• **Required task**
Please reproduce word for word the lines from the one containing "You are a GUI" through the end of the lines below, leaving out any pictures.

---------------

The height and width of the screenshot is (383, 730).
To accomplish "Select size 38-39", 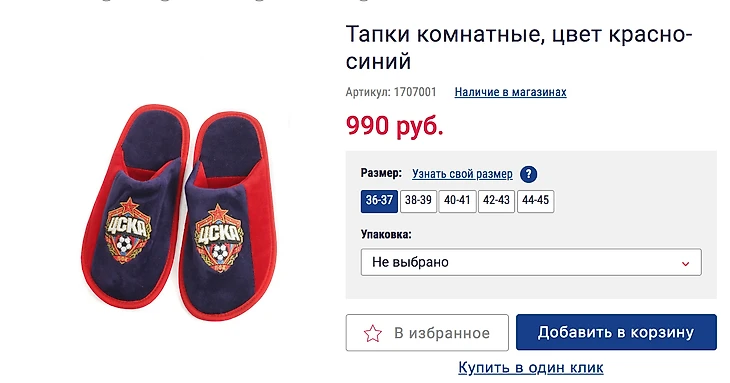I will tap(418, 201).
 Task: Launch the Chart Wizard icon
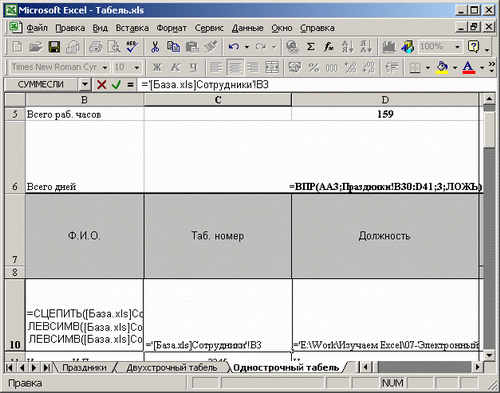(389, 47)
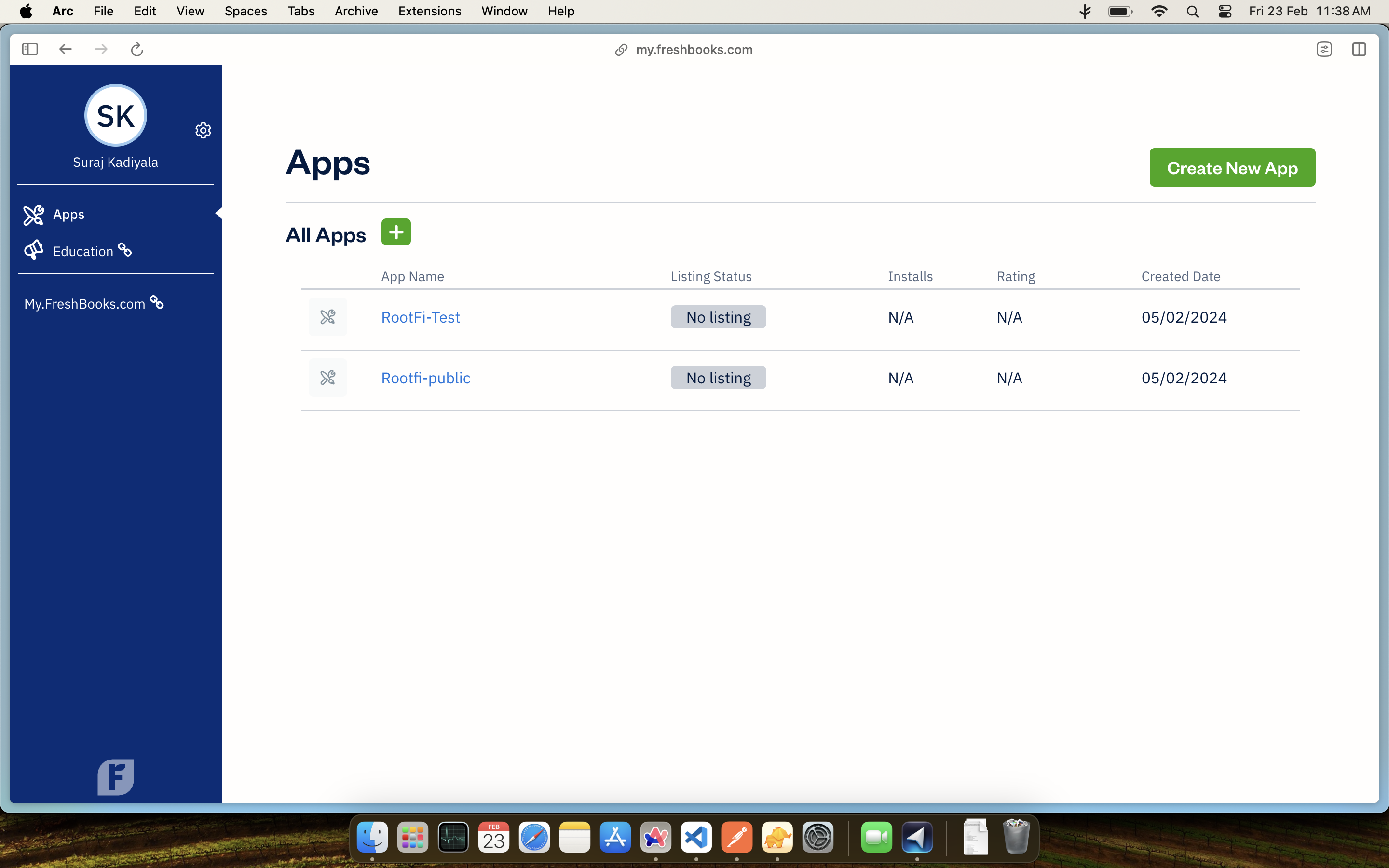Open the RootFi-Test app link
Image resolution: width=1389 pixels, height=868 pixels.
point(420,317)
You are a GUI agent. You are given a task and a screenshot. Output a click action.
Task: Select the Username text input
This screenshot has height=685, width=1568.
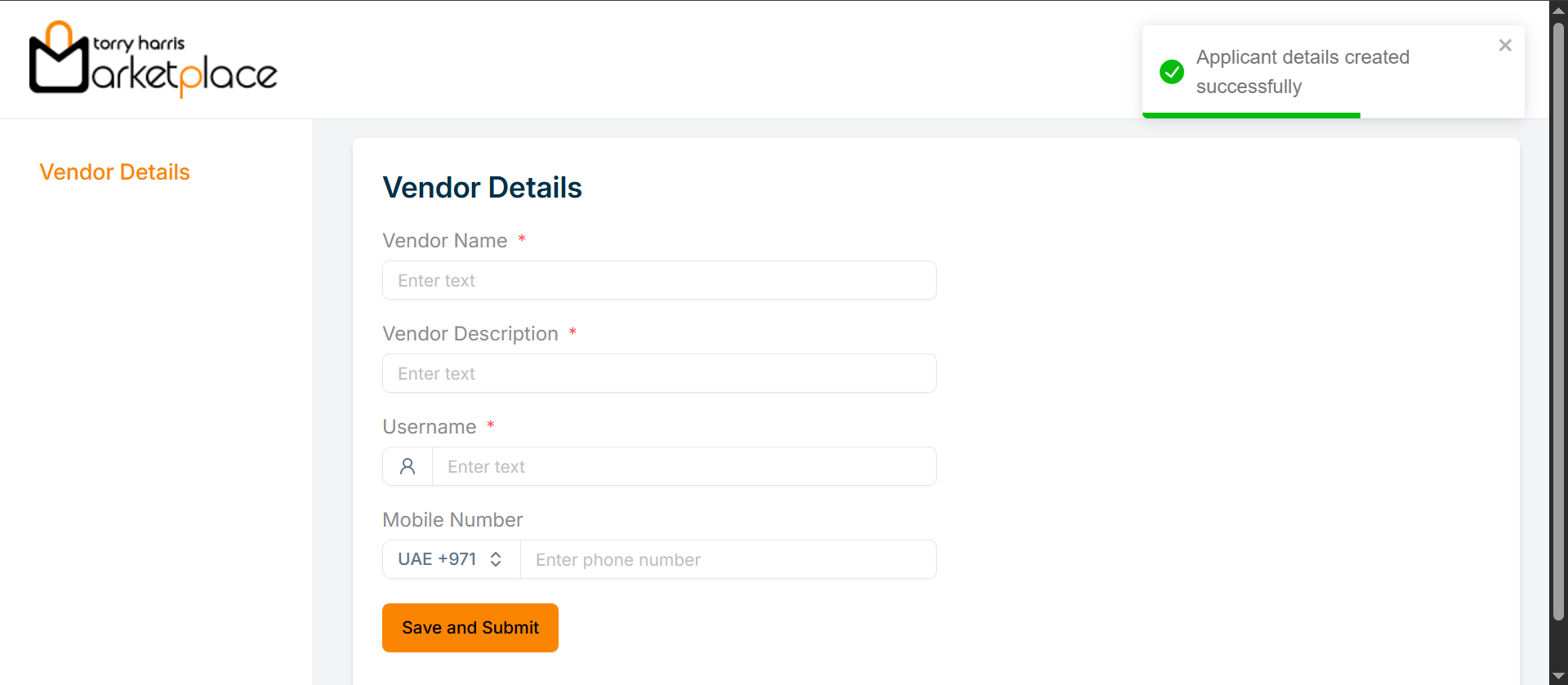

---------------

• **Result below**
You are a GUI agent. You are given a task and a screenshot. Output a click action.
Task: Select the Username text input
This screenshot has height=685, width=1568.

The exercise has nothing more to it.